Konstruktionsprinzip

Leichtes, Lasten tragendes und querversteiftes Holzfachwerk, das besonders für eine diffusionsoffene Bauweise geeignet ist. Mehrere Ebenen werden durch Verschrauben der Holzlatten in senkrechter und diagonaler Richtung erzeugt. Prinzip: Die Abstände der Hölzer bestimmen die Festigkeit und Dicke der Konstruktion. Ein umlaufender verschraubter Rahmen verbindet die Steher und erzeugt eine Flächenbegrenzung.

Wandaufbau HarKun

Wandaufbau HarKun



Übliche Wandelemente / Standards der bislang gebräuchlichen Technik

Der Holzrahmen- oder Holzständerbau ist zur Zeit eine gebräuchliche Baukonstruktion im Bereich Einfamilienhäuser, kleiner Gebäude und An- und Aufbauten an bestehenden Bau­werken. Dabei werden Vertikale Steher oder Stützen und zwei horizontale Balkenlagen aus Holz in Stärke der Dämmschicht (180 bis 300mm) mittels Metallverbindern verbunden. Die Steher sind zu einem Raster befestigt, das die effektive Beplankung der Hölzer zu einer Wand­fläche ermöglicht. Um Kältebrücken zu reduzieren werden immer häufiger Doppel-T-Träger verwendet. Wandelemente im heute üblichen Holzständerbau benötigen zur Aussteifung ge­wöhnlich Platten­werkstoffe wie OSB-, Sperrholz- oder Holzfaserplatten, die eine Diffusion hemmen, sowie Windrispenbänder aus Metall mit Spannvorrichtung oder eine Diagonal­verschalung. Metallbänder sind anfällig für Kondensat und bei häufigen Wanddurchbrechungen nicht geeignet.
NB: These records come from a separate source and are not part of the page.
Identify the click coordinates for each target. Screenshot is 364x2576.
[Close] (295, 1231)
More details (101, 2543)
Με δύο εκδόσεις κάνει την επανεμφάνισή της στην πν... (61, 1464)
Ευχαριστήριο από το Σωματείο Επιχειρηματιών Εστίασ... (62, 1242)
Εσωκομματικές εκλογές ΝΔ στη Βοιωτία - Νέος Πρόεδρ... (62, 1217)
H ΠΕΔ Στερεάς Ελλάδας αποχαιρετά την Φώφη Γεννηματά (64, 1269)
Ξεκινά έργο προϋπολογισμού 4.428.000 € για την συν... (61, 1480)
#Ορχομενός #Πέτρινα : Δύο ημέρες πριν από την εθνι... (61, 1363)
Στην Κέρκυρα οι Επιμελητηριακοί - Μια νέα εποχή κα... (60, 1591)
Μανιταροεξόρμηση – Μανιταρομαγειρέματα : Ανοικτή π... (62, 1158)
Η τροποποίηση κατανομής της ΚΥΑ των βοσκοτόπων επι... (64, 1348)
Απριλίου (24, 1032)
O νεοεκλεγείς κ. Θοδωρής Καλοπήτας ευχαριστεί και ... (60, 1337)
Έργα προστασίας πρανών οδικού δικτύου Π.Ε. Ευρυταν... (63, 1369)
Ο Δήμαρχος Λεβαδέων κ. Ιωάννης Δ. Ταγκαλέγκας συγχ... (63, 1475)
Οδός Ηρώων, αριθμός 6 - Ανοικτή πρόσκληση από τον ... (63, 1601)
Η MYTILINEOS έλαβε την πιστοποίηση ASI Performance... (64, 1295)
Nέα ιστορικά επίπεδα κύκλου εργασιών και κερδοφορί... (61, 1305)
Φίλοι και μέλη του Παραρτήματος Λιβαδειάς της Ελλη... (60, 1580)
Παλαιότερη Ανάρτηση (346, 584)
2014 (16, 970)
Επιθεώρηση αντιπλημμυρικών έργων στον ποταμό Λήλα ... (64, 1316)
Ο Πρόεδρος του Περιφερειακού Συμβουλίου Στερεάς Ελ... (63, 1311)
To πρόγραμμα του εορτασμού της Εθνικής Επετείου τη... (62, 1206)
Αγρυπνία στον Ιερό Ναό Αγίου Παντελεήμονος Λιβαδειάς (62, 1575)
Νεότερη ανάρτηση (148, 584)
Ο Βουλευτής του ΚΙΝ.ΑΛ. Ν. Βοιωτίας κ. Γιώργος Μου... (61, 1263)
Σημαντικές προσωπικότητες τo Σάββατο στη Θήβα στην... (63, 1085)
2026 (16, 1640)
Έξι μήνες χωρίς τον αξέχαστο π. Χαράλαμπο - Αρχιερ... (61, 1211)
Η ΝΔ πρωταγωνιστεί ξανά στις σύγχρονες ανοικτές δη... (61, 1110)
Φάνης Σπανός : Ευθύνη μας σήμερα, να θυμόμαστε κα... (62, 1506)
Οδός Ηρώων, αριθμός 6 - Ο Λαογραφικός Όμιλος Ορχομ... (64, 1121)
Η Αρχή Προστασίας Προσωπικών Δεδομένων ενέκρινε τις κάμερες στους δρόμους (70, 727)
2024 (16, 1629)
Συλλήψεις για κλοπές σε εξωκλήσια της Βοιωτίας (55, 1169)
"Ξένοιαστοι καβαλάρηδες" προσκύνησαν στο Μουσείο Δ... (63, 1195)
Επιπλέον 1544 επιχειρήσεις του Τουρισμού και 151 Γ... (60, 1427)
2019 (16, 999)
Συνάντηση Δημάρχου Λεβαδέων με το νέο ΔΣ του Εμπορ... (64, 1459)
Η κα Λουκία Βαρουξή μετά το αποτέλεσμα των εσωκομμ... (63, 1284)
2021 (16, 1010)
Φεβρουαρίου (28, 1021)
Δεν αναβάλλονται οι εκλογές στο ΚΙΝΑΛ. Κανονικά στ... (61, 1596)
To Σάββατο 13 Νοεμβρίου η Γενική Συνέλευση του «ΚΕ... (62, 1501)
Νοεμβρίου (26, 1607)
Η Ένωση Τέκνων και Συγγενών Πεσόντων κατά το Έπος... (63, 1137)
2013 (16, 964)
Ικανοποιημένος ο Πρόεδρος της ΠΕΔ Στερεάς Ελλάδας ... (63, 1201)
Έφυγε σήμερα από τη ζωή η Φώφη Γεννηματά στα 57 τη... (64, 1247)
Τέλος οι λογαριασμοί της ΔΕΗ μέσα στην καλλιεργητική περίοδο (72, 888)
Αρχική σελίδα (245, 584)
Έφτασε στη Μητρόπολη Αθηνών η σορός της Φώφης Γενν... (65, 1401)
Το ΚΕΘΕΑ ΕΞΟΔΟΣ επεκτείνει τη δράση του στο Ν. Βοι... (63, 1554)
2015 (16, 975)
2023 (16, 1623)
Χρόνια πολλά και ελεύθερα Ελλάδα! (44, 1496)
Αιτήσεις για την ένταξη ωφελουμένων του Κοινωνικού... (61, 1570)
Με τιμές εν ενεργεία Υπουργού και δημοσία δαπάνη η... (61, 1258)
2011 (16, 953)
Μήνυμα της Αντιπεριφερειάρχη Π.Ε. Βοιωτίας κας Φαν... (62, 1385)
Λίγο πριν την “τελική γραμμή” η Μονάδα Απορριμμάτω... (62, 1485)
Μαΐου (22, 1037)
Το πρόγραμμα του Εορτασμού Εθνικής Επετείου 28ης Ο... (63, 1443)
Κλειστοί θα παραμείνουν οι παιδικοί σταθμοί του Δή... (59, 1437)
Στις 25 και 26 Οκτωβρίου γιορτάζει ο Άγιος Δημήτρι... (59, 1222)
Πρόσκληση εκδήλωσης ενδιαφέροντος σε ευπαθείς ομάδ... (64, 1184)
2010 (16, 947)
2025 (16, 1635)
Bei Verwendung von Plattenmaterialien sind zudem Baufolien, Baupapiere und Klebebänder sowohl für die Winddichtigkeit als auch zum Ausgleich für das unterschiedliche Diffusionsgefälle der Wandkonstruktion notwendig, um Kondensat in der Dämmung zu verhindern. Trotzdem zeigt sich negativ, daß Luftfeuchte selbst bei synthetischen Dämmstoffen wie Styropor, Polyurethan, Mineralwolle, etc. in die Dämmschicht vordringt.

Die Folge:

  • wegen fehlender Kapillarität führt dieser Vorgang langfristig zur Durchfeuchtung der genannten Materialien.
  • Die verwendeten Folien und Dichtungsbahnen sind gewöhnlich aus Kunststoffen hergestellt, und regulieren die Feuchte durch Dampfdiffusion und nicht kapillar. Durch unterschiedliche Dampfbremsschichten wird die Kapillarität des Dämmstoffes unterbrochen. Wasser kann lediglich als Gas die Ebene passieren. Der Einbau von feuchten Materialien ist daher sehr, sehr bedenklich.
  • Die Winddichtigkeit der Folie bremst den Gasaustausch, sodass ein Luftwechsel durch die Wand kaum stattfindet. Die Dämmung ist zwar durch die Winddichtigkeit in ihrem Dämmwert geschützt, die wechselnde Luftbewegung, ein „Atmen“ zwischen Außen und Innen wird jedoch unterdrückt. Zugespitzt formuliert: der Hausbewohner sitzt nach dem Bezug seiner Wohnung in einer Art „Plastiktüte“.
  • Üblicherweise wird in diesem Zusammenhang innen eine Installationsebene zusätzlich montiert, um die empfindlichen Außenwandschichten nicht zu verletzen. Doch wie bei einem Kettenglied immer das schwächste Glied die maximale Tragkraft bestimmt, so bestimmt hier die diffusionsdichteste und jegliche Kapillarität unterbrechende Schicht die Dampf- und Feuchtetransportgeschwindigkeit.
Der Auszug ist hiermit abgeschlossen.